*Task directions:* When duplicating the records beneath this instruction, omit every picture and keep all else exact.

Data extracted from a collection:

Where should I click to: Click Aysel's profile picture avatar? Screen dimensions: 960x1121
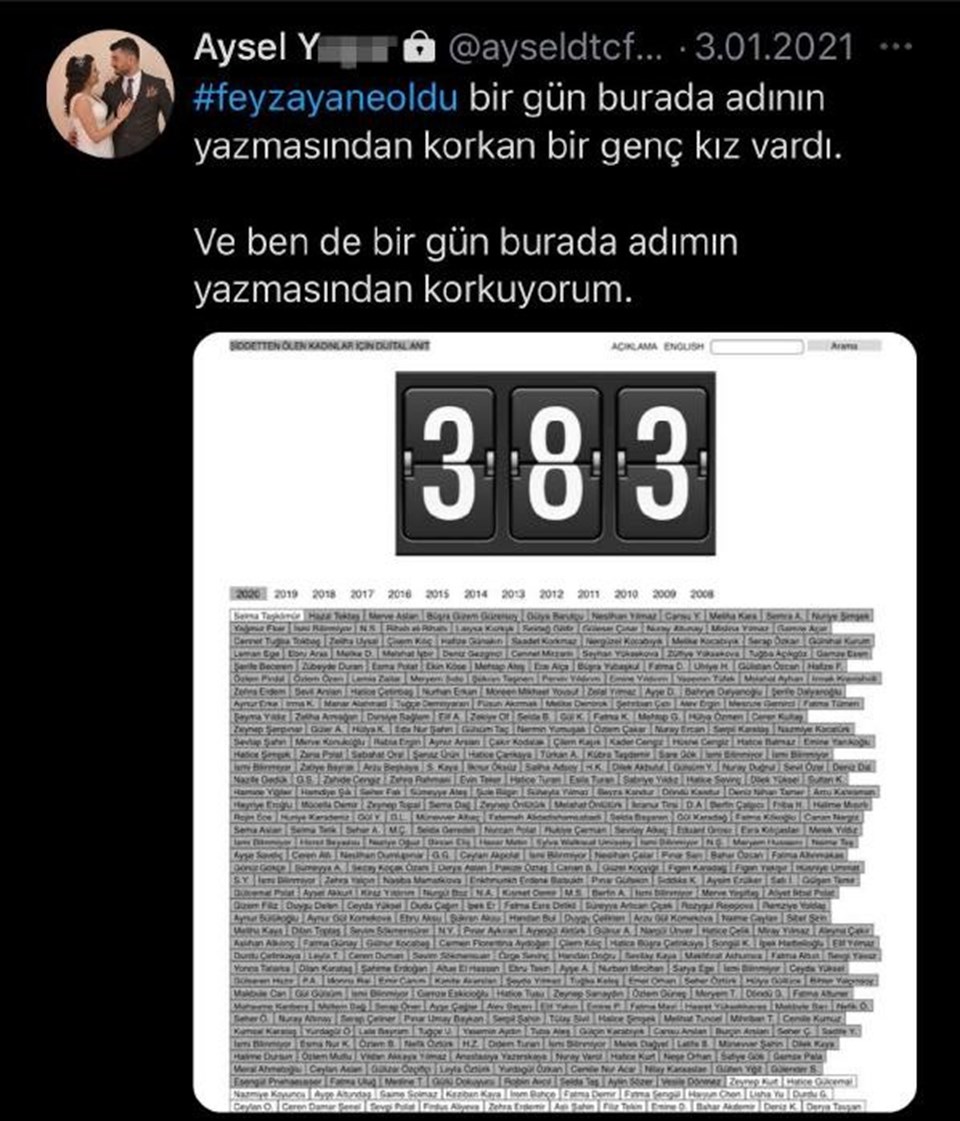click(110, 94)
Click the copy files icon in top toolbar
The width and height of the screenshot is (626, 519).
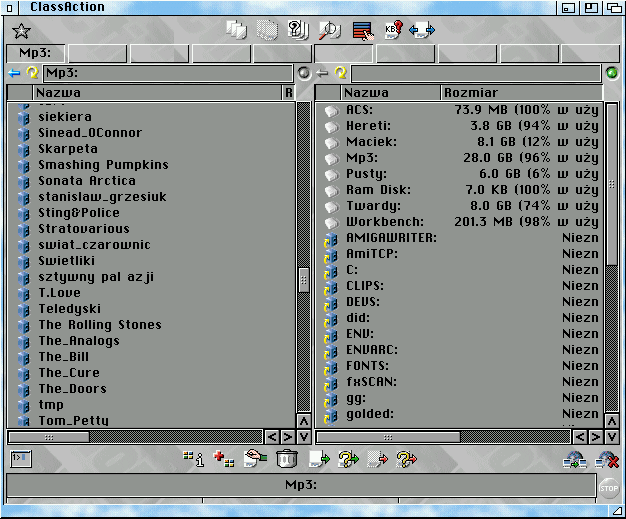237,30
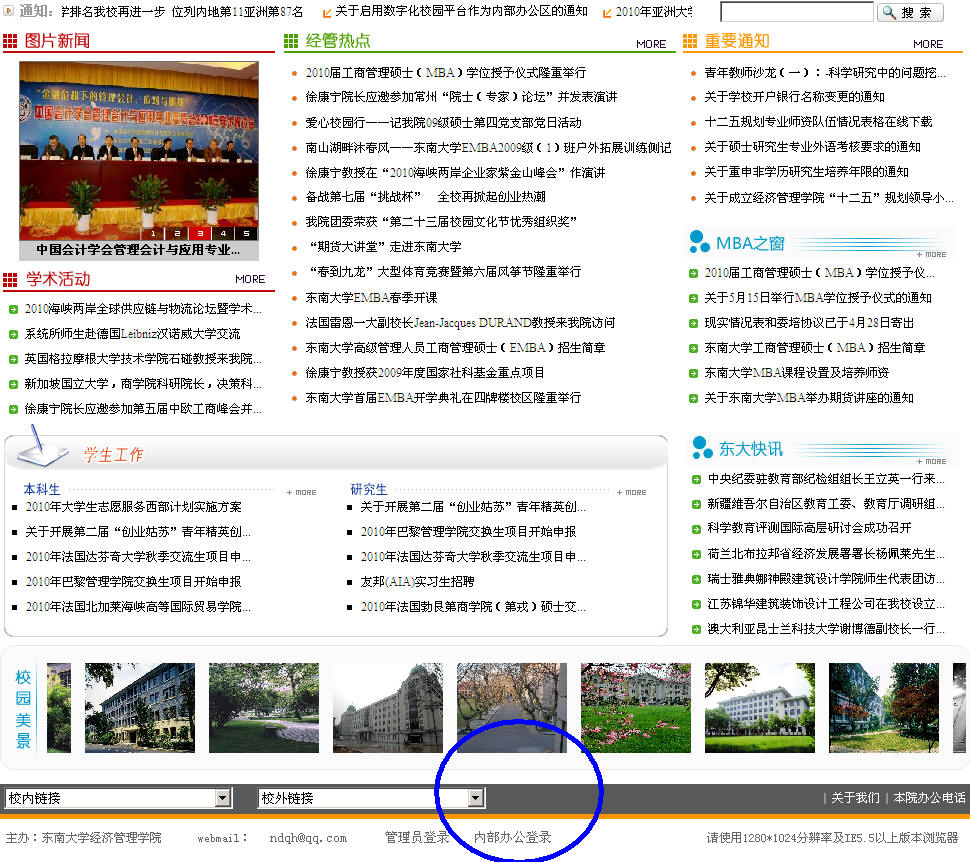This screenshot has height=862, width=970.
Task: Open the 管理员登录 link
Action: 417,838
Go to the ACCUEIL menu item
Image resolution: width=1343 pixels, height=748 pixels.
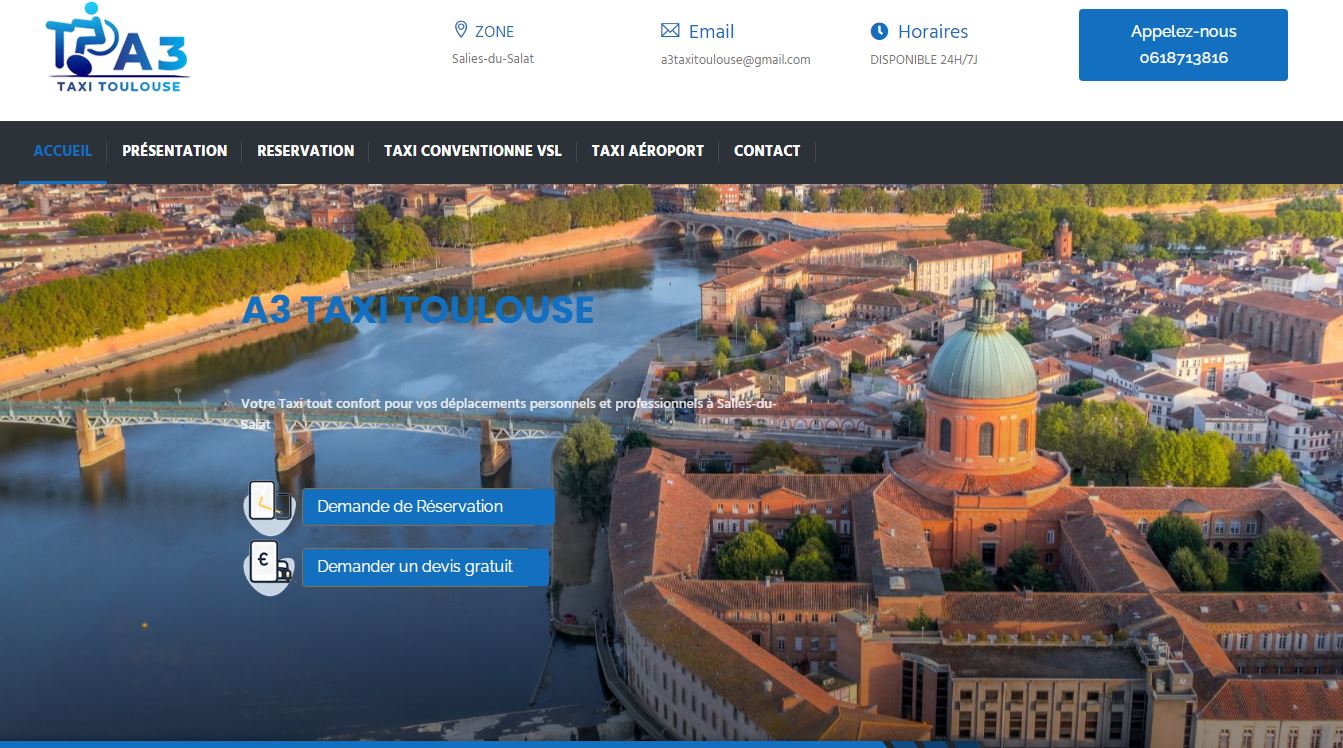62,151
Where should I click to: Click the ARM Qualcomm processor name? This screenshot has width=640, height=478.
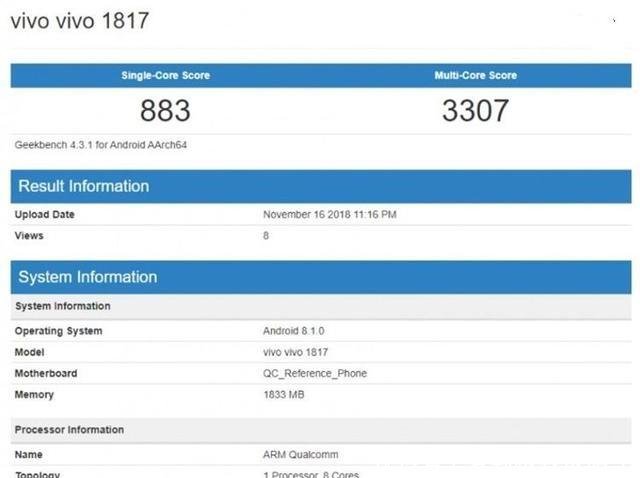299,454
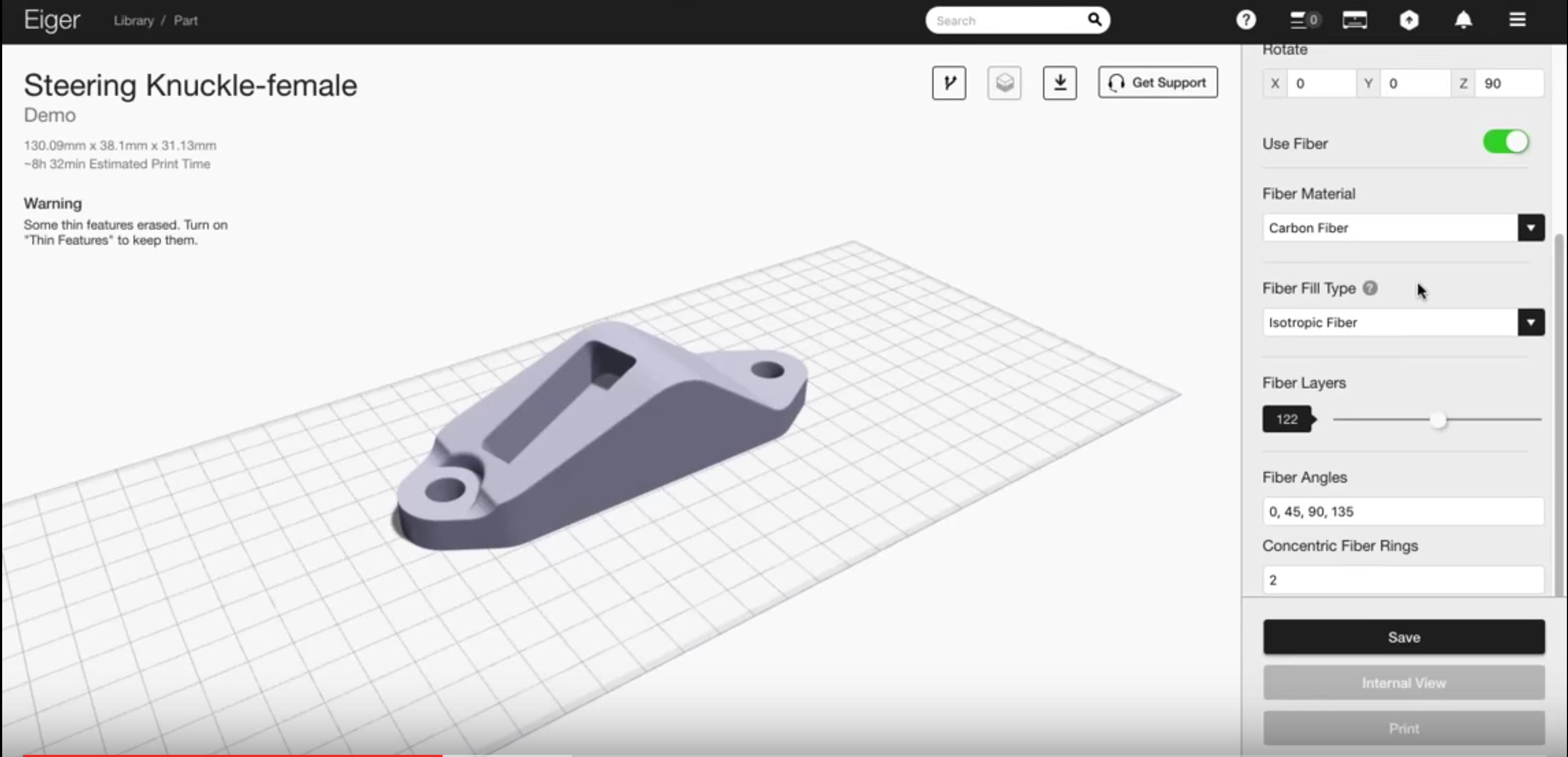Expand notifications dropdown menu
This screenshot has height=757, width=1568.
[x=1464, y=20]
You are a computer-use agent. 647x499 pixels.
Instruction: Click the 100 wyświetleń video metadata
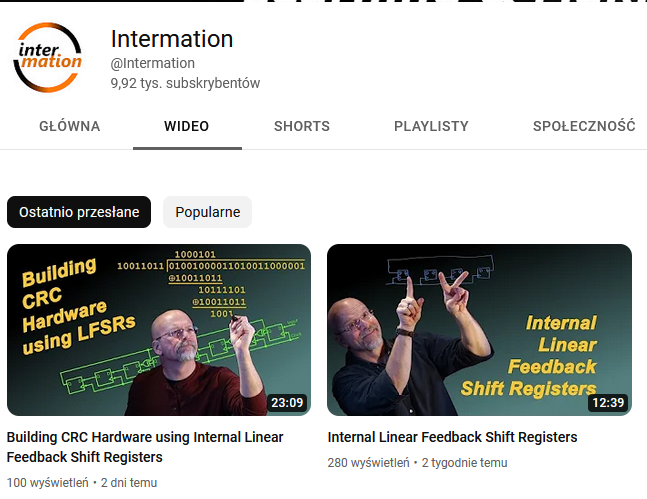point(47,482)
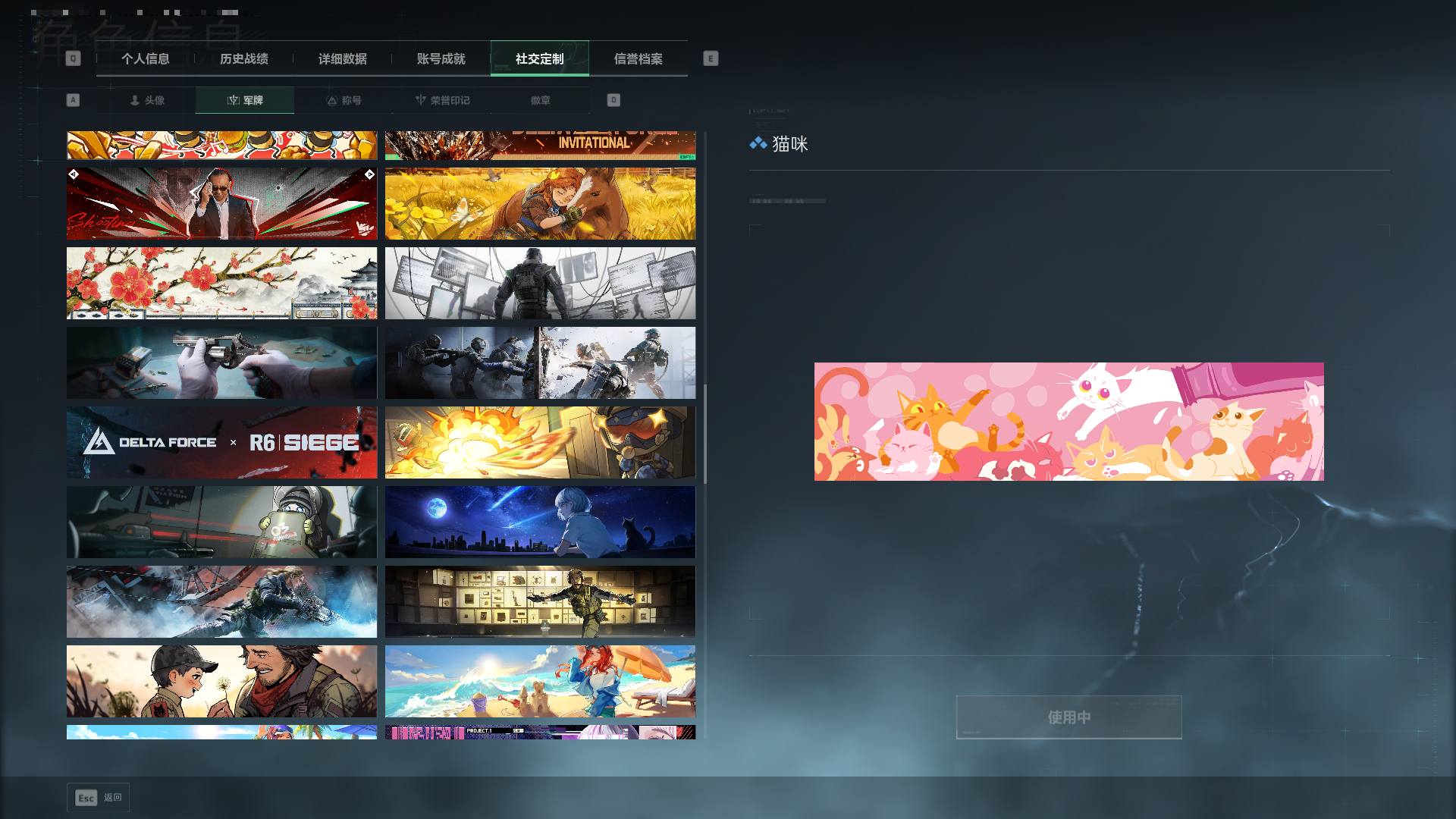Choose the plum blossom ink painting banner
Viewport: 1456px width, 819px height.
221,283
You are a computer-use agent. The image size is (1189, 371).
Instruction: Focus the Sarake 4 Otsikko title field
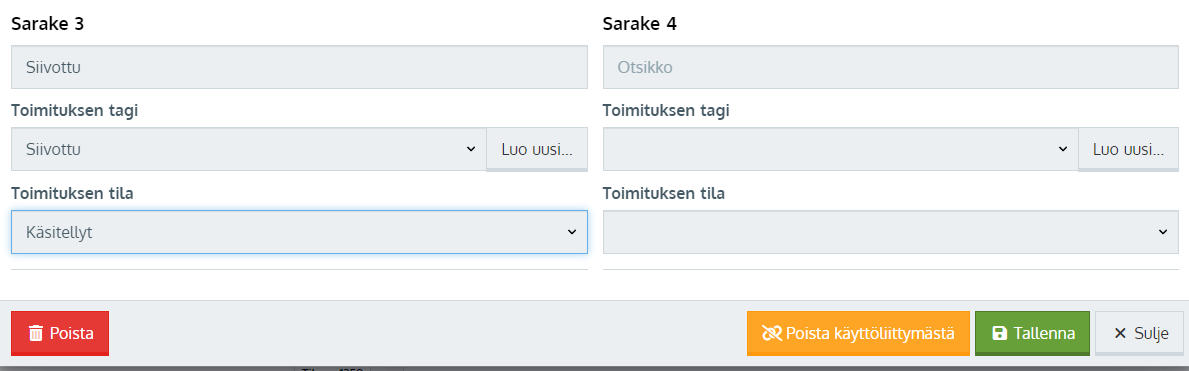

*Written response:*
Where should I click to: Click Aysel's profile picture avatar? Screen dimensions: 960x1121
click(110, 94)
Click the copy files icon in top toolbar
The width and height of the screenshot is (626, 519).
237,30
This screenshot has height=862, width=970.
Task: Open the 管理员登录 link
Action: 417,838
Go to the ACCUEIL menu item
Image resolution: width=1343 pixels, height=748 pixels.
62,151
Where should I click to: Click the ARM Qualcomm processor name? This screenshot has width=640, height=478.
299,454
Expand notifications dropdown menu
This screenshot has height=757, width=1568.
[x=1464, y=20]
You are a computer-use agent. 647x499 pixels.
Instruction: Click the 100 wyświetleń video metadata
point(47,482)
Choose the plum blossom ink painting banner
Viewport: 1456px width, 819px height.
221,283
You are a computer-use agent. The image size is (1189, 371).
Instruction: Focus the Sarake 4 Otsikko title field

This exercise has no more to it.